Sabtu, 17 Maret 2012

Bagaimana Kepribadian Seseorang Dapat Berkembang Menurut Beberapa Ahli

Teori Psikoanalisis menurut Erickson

Erickson memberi jiwa baru ke dalam Teori Psikoanalisis, dengan memberi perhatian yang lebih besar kepada Ego daripada Id dan Superego. Dia masih menghargai Teori Freud, namun mengembangkan ide-ide khususnya dalam hubungannya dengan tahap perkembangan dan peran sosial terhadap pembentuk Ego. Ego berkembang melalui respon terhadap kekuatan dalam dan kekuatan lingkungan sosial. Ego bersifat adaptif dan kreatif, berjuang aktif (otonomi) membantu diri menangani dunianya. Erickson masih mengakui adanya kualitas dan inisiatif sebagai bentuk dasar pada tahap awal, namun hal itu hanya bisa berkembang dan matang melalui pengalaman sosial dan lingkungan. Dia juga mengakui sifat rentan Ego, defense yang irasional, efek trauma-anxiety-guilt yang langgeng, dan dampak lingkungan yang membatasi dan tidak peduli terhadap individu. Namun menurutnya Ego memiliki sifat Adaptif, Kreatif, dan Otonom (adaptable, creative, dan autonomy). Dia memandang lingkungan bukan semata-mata menghambat dan menghukum (Freud), tetapi juga mendorong dan membentu individu. Ego menjadi mampu-terkadang dengan sedikit bantuan dari terapis-menangani masalah secara efektif.

Perkembangan kepribadian dalam teori psikoanalisis Erickson


1. Trust VS Mistrust (0-1/1,5 tahun).
 Perkembangan basic trust, essensial.
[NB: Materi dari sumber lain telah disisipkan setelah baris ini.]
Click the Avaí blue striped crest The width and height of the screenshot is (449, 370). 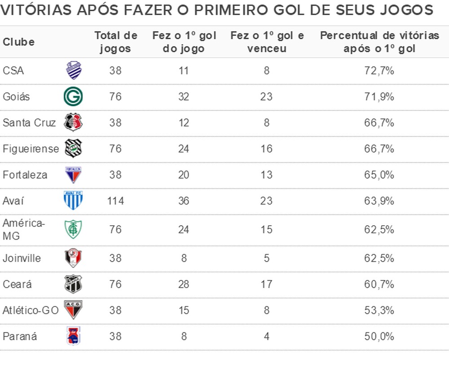pos(73,201)
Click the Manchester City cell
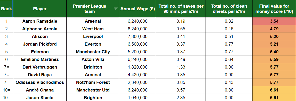Screen dimensions: 296x101 pos(93,52)
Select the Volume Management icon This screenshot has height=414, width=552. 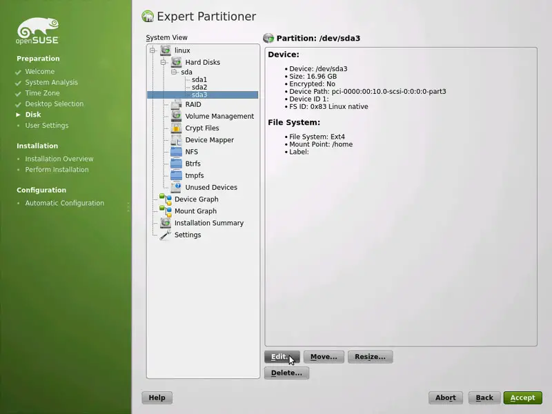pos(176,116)
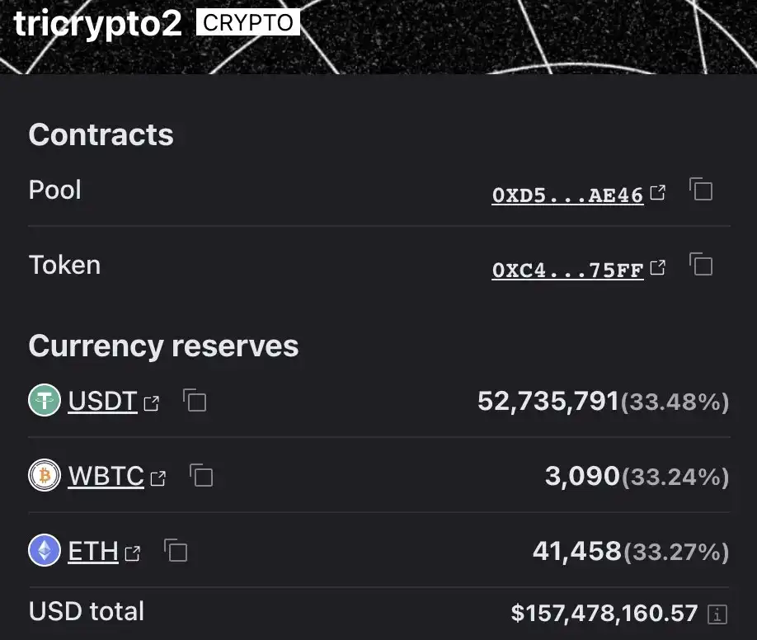The height and width of the screenshot is (640, 757).
Task: Copy the Token contract address
Action: tap(701, 266)
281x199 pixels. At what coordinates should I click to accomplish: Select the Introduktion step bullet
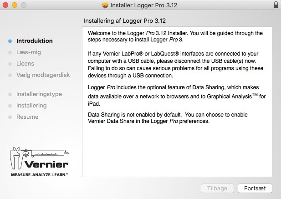click(10, 41)
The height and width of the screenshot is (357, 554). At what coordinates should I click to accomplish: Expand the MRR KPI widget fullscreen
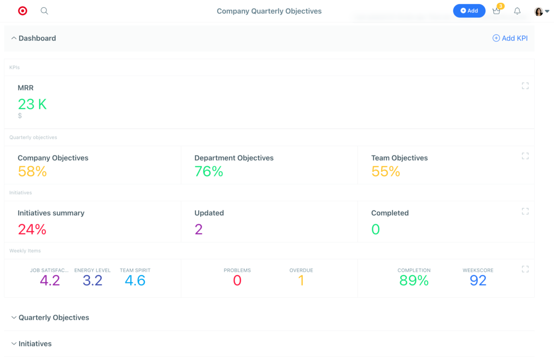(x=525, y=86)
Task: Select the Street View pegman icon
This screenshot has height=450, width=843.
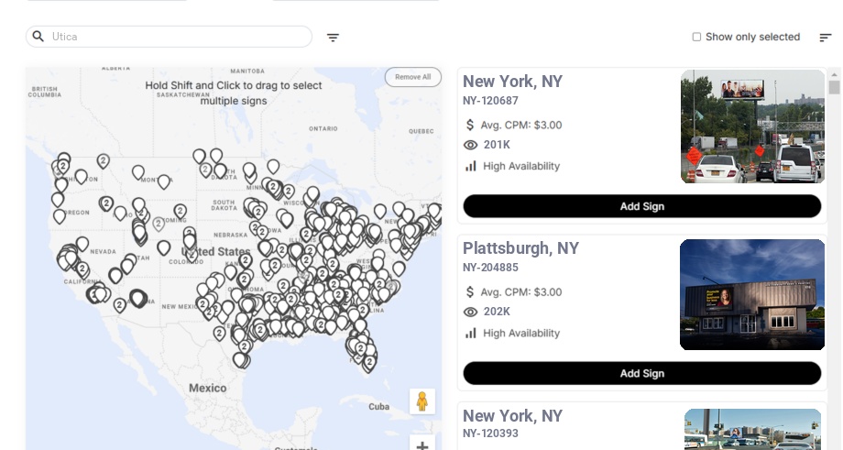Action: tap(422, 401)
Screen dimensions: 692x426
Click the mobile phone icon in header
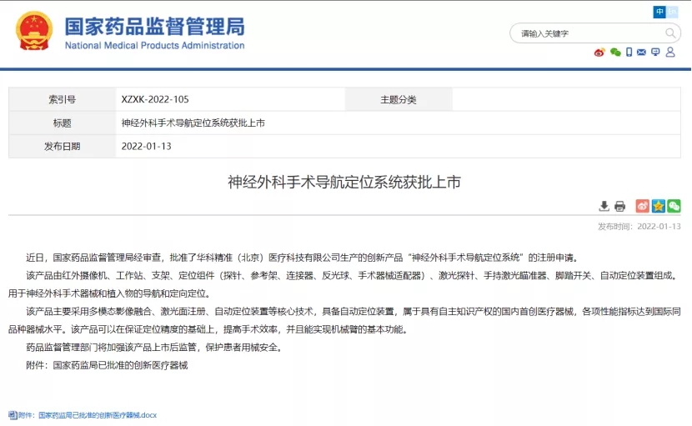(629, 53)
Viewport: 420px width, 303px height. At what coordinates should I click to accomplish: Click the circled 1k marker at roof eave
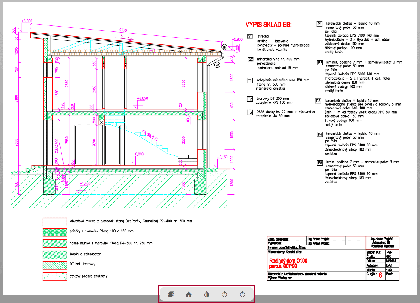click(x=224, y=47)
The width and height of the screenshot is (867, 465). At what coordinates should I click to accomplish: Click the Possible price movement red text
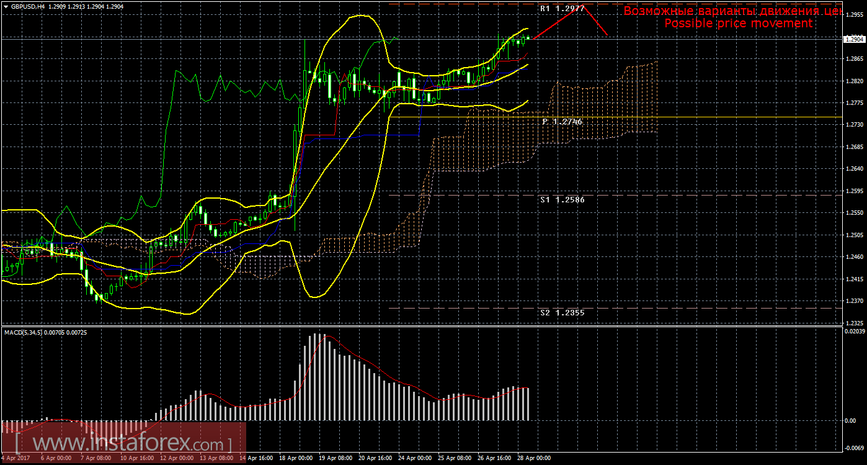pyautogui.click(x=737, y=24)
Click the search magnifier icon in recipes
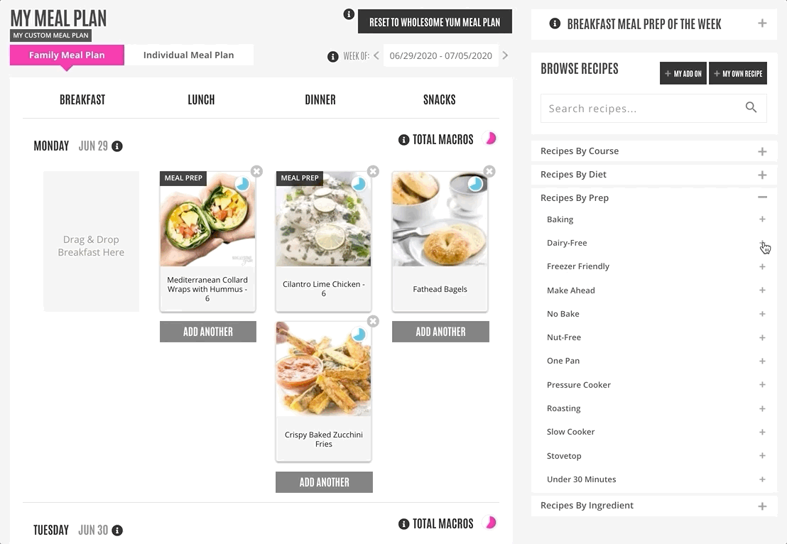The image size is (787, 544). pos(751,107)
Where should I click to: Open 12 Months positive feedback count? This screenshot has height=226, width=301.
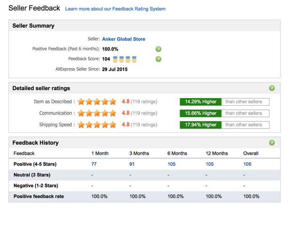[209, 164]
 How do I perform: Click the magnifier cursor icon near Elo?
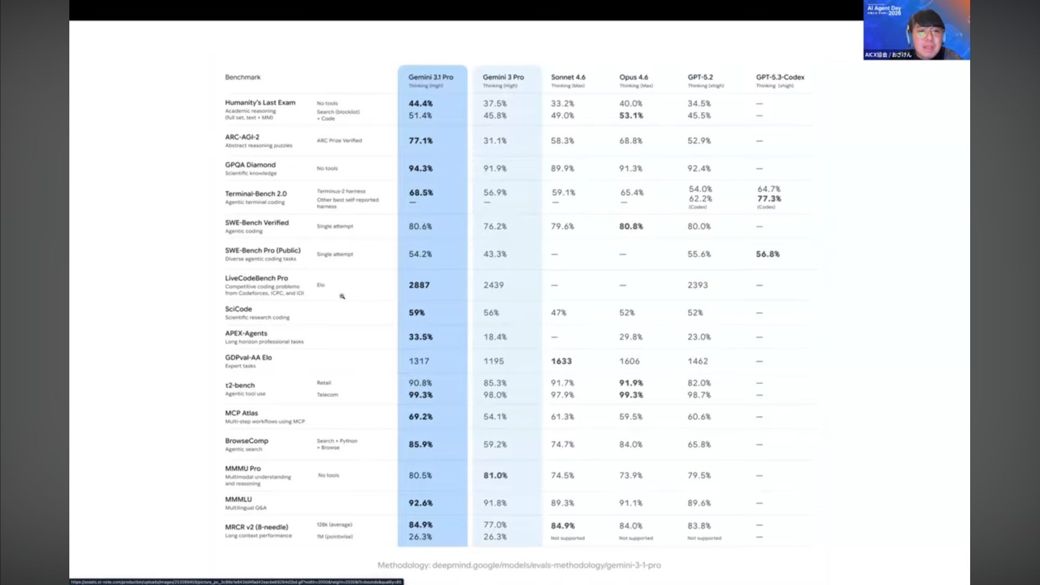(x=342, y=296)
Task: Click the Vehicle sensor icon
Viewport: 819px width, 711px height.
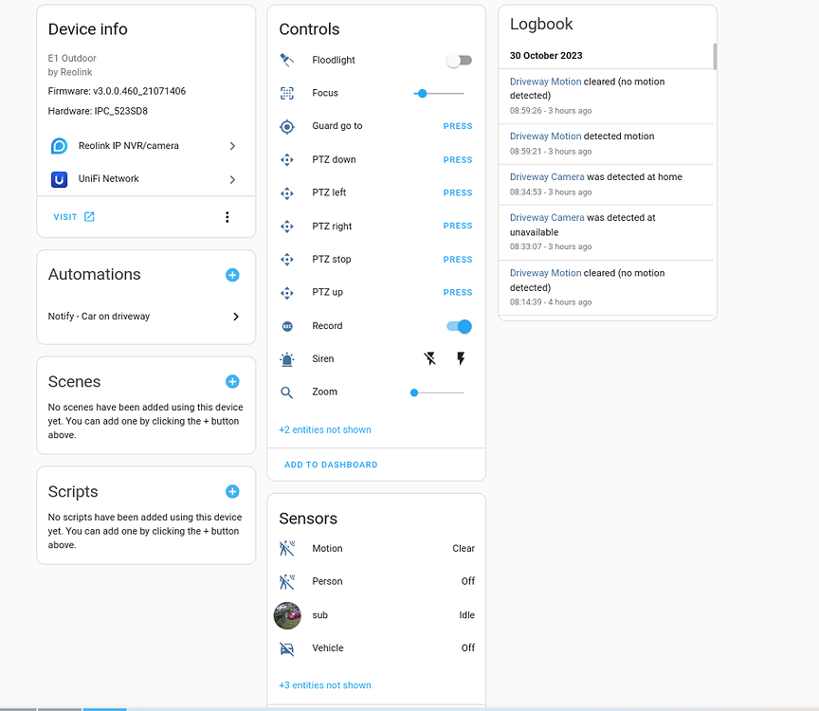Action: click(x=286, y=647)
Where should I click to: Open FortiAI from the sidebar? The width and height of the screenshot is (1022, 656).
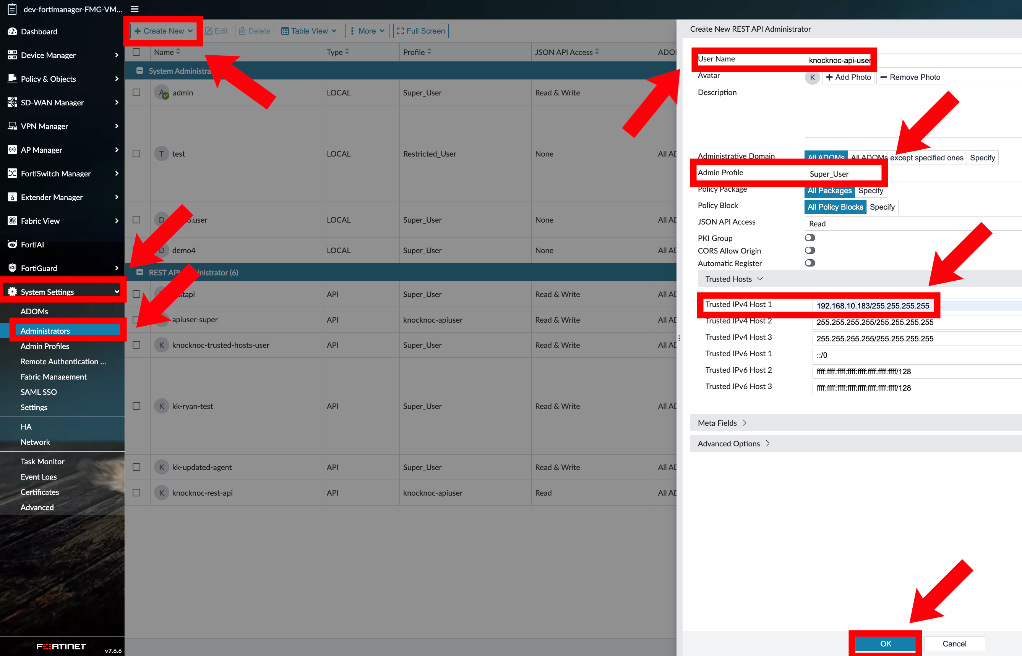[32, 245]
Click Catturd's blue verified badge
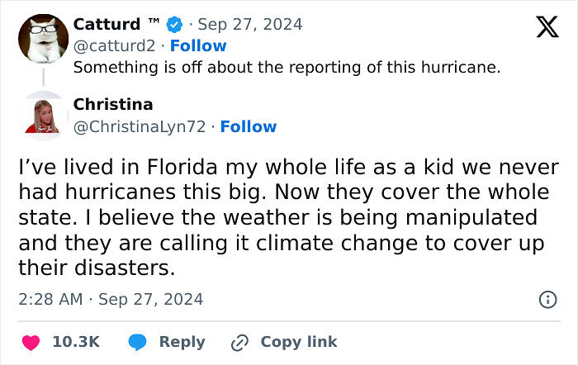This screenshot has height=365, width=578. [176, 24]
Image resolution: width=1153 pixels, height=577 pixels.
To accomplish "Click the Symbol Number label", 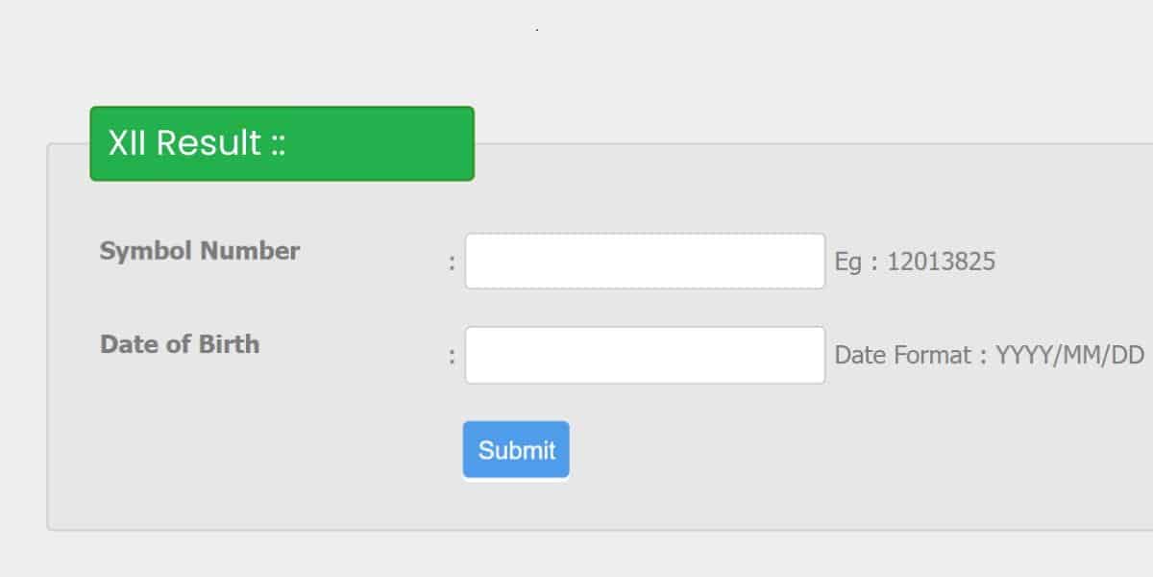I will click(200, 251).
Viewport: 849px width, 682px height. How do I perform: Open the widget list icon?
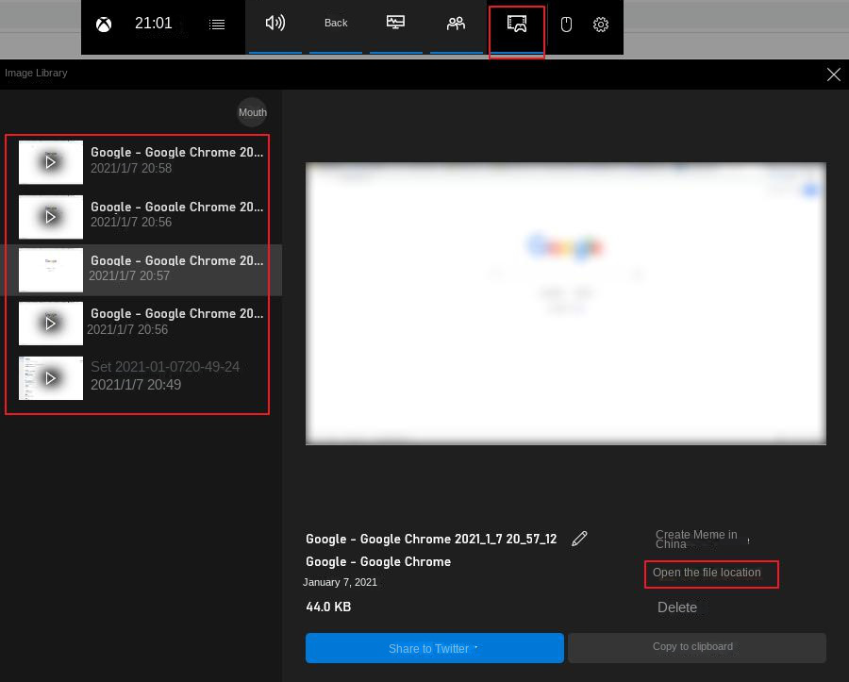point(217,24)
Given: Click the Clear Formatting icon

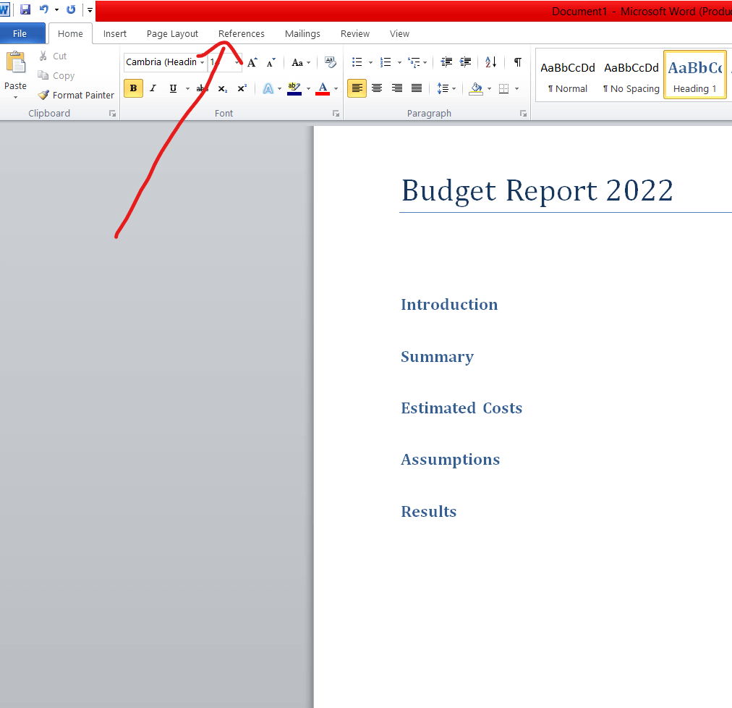Looking at the screenshot, I should (331, 62).
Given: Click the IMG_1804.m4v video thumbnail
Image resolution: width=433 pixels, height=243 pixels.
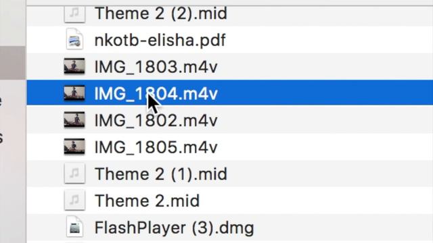Looking at the screenshot, I should 74,93.
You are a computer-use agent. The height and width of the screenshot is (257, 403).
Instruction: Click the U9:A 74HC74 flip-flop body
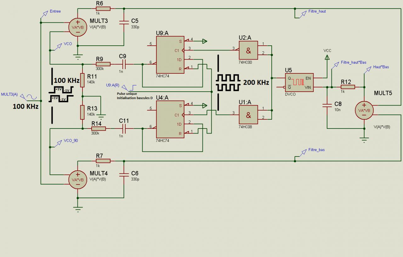point(170,55)
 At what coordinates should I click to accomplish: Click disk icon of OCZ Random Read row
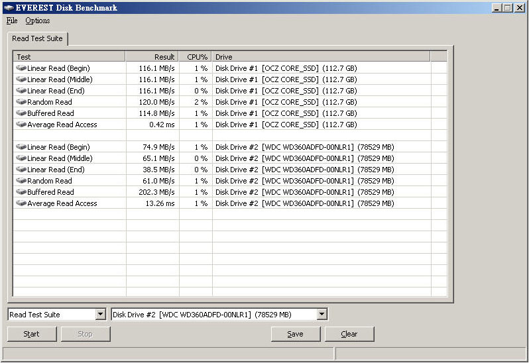[x=21, y=102]
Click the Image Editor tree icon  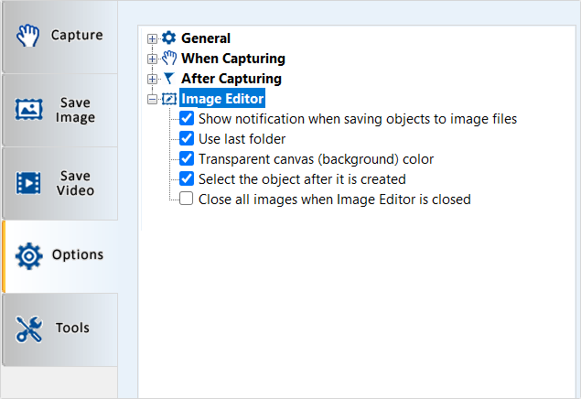[168, 99]
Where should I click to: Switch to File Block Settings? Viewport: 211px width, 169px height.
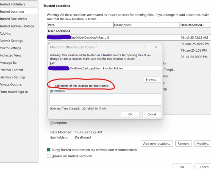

Dalam derajat tertentu diperlukan juga perkembangan ketidakpercayaan (mistrust) untuk mendeteksi suatu bahaya atau suatu yang tidak menyenangkan & membedakan orang-orang yang dapat dipercaya / tidak.


2. Otonomi VS Rasa Malu dan Ragu ( early chilhood : 1/1,5-3 tahun).
 Mulai mengembangkan kemandirian. Bisa timbul kegelisahan, ketakutan dan kehilangan rasa pencaya diri apabila suatu kegagalan terjadi.


3. Inisiatif VS Rasa Bersalah (late chilhood:3-6th).
 Komponen positif adalah berkembangnya inisiatif. Modalitas dasar psikososialnya : “membuat”, “ campur tangan”, “mengambil inisiatif” , membentuk”, melaksanakan pencapaian tujuan dan berkompetisi”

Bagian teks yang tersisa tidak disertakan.